Revisiting Judge Decoding from First Principles via Training-Free Distributional Divergence
This work addresses the supervision bottleneck in accelerating LLM inference, offering a robust and efficient solution for AI practitioners, though it is incremental as it builds on existing Judge Decoding paradigms.
The paper tackled the problem of expensive and noisy supervision in Judge Decoding for LLM inference by proposing a training-free verification mechanism based on KL divergence, which matches or outperforms trained judges in benchmarks, eliminating the supervision bottleneck.

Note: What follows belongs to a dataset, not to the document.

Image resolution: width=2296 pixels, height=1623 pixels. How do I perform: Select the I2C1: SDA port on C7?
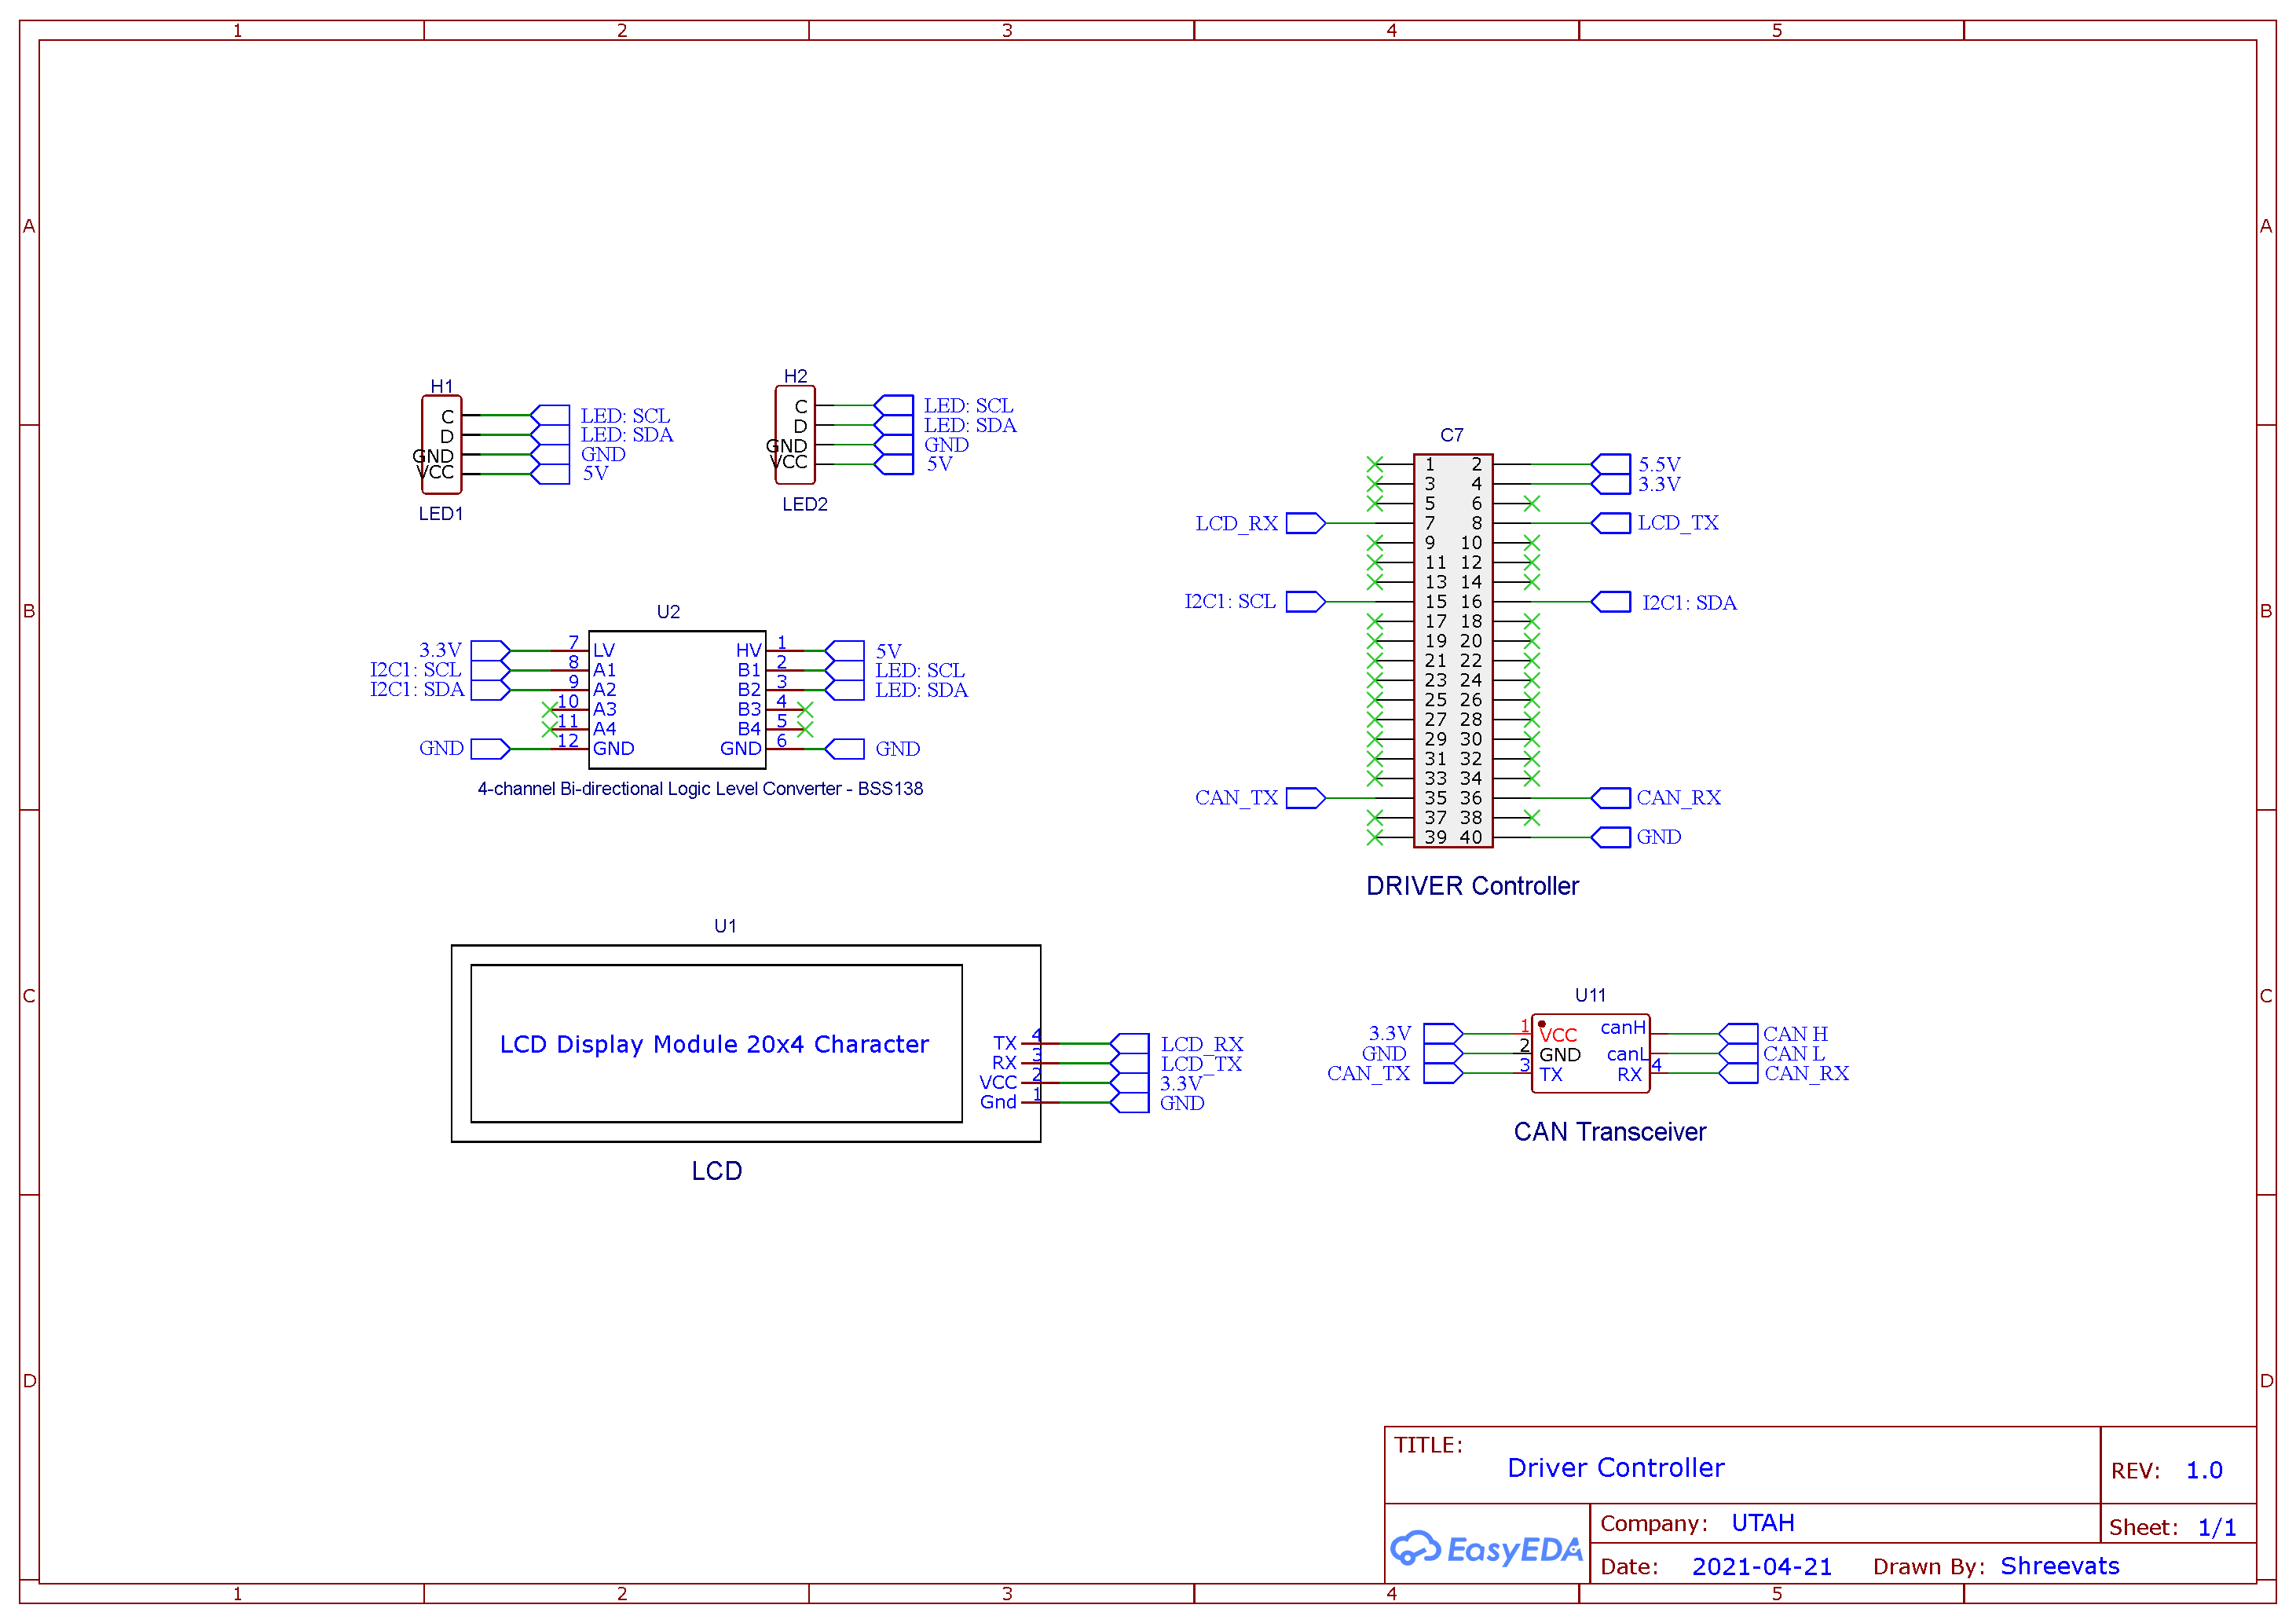point(1610,602)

Judge Decoding accelerates LLM inference by relaxing the strict verification of Speculative Decoding, yet it typically relies on expensive and noisy supervision. In this work, we revisit this paradigm from first principles, revealing that the ``criticality'' scores learned via costly supervision are intrinsically encoded in the draft-target distributional divergence. We theoretically prove a structural correspondence between learned linear judges and Kullback-Leibler (KL) divergence, demonstrating they rely on the same underlying logit primitives. Guided by this, we propose a simple, training-free verification mechanism based on KL divergence. Extensive experiments across reasoning and coding benchmarks show that our method matches or outperforms complex trained judges (e.g., AutoJudge), offering superior robustness to domain shifts and eliminating the supervision bottleneck entirely.